Wie sicher sind wir uns? (Das Kleingedruckte)

Die Autoren sind sehr vorsichtig damit, zu behaupten, sie hätten das Rätsel „gelöst“. Sie geben zu, dass ihre Gruppe älterer Menschen klein war (nur 184 Personen), und dass in Nigeria der Wohnort und die ethnische Zugehörigkeit oft identisch sind. Zum Beispiel lebten die meisten Minderheiten-Älteren in der Region South-South, die bereits ein sehr aktiver Ort für Proteste ist.

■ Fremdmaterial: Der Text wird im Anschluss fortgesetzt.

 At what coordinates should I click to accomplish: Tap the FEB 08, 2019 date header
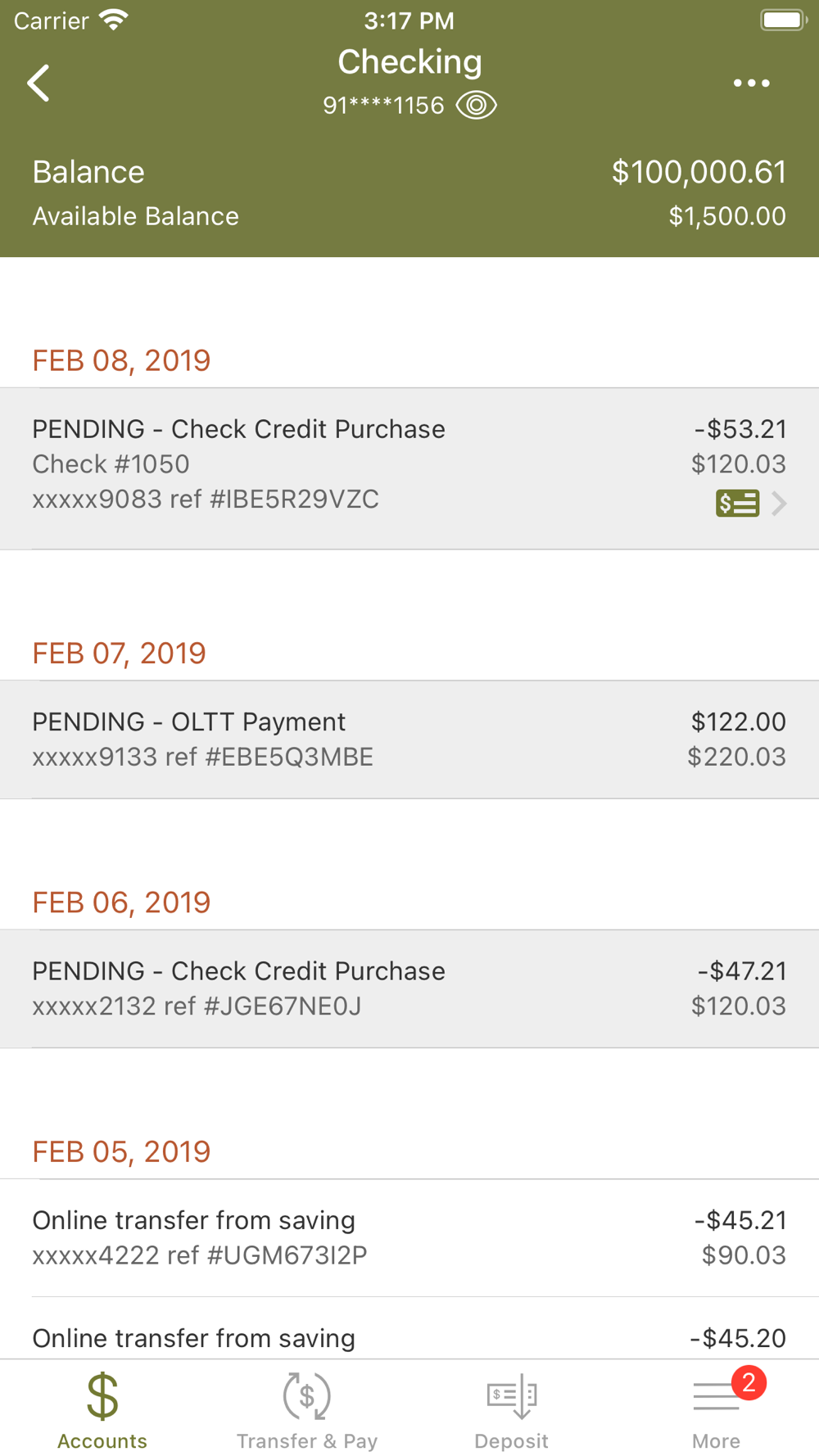pos(121,360)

Aus diesem Grund ließen die Autoren die Zahlen auf 24 verschiedene Arten laufen, um zu sehen, ob das Ergebnis standhält.

  • Als sie Menschen verglichen, die im selben Bundesstaat lebten, verringerte sich der Vorteil der Minderheiten-Älteren (von einem 3,5-fachen Vorteil auf einen 1,5-fachen Vorteil), und manchmal war dies statistisch nicht mehr signifikant.
  • Als sie eine andere Methode zur Abfrage der Ethnizität verwendeten, änderten sich die Zahlen erneut.

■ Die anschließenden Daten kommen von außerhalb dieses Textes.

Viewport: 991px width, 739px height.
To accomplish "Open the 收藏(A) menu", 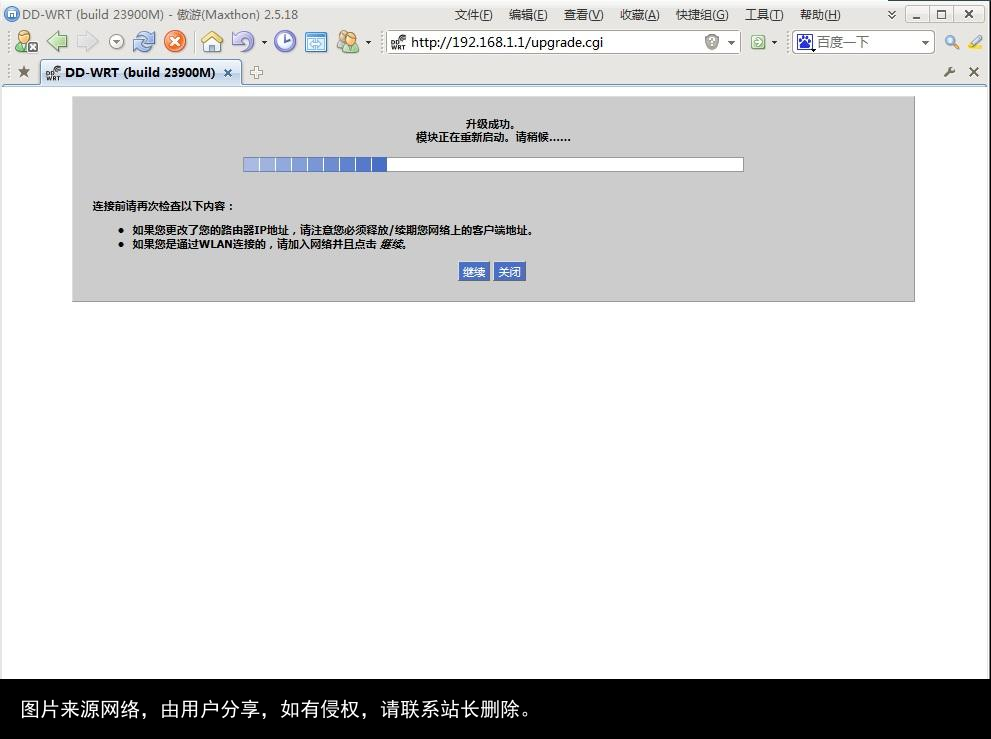I will [640, 14].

Obwohl das Paper daher stark nahelegt, dass Minderheiten-Ältere aktiver sind, betrachtet es dies als einen „richtungsweisenden Hinweis“ und nicht als eine endgültige, unveränderliche Tatsache. Das eine, bei dem sie sich jedoch sehr sicher sind, ist der Geschlechterunterschied. Dieser Befund war absolut robust, egal wie man die Daten analysierte.

Das Fazit

Dieses Paper stellt das bisherige Wissen auf den Kopf. Es deutet darauf hin, dass es in Nigeria nicht etwa dazu führt, dass man als älterer Minderheitensangehöriger verstummt; es kann einen tatsächlich lauter und aktiver machen, um Veränderungen einzufordern. Aber die wichtigste Erkenntnis betrifft gar nicht die Ethnizität. Es geht darum, dass ältere nigerianische Frauen fast vollständig aus dem Gespräch ausgeschlossen werden. Das Paper kommt zu dem Schluss, dass wir, wenn wir die politische Teilhabe verbessern wollen, uns nicht nur auf ethnische Gruppen konzentrieren sollten; wir müssen herausfinden, warum ältere Frauen zu Hause bleiben, denn das ist die größte Barriere von allen.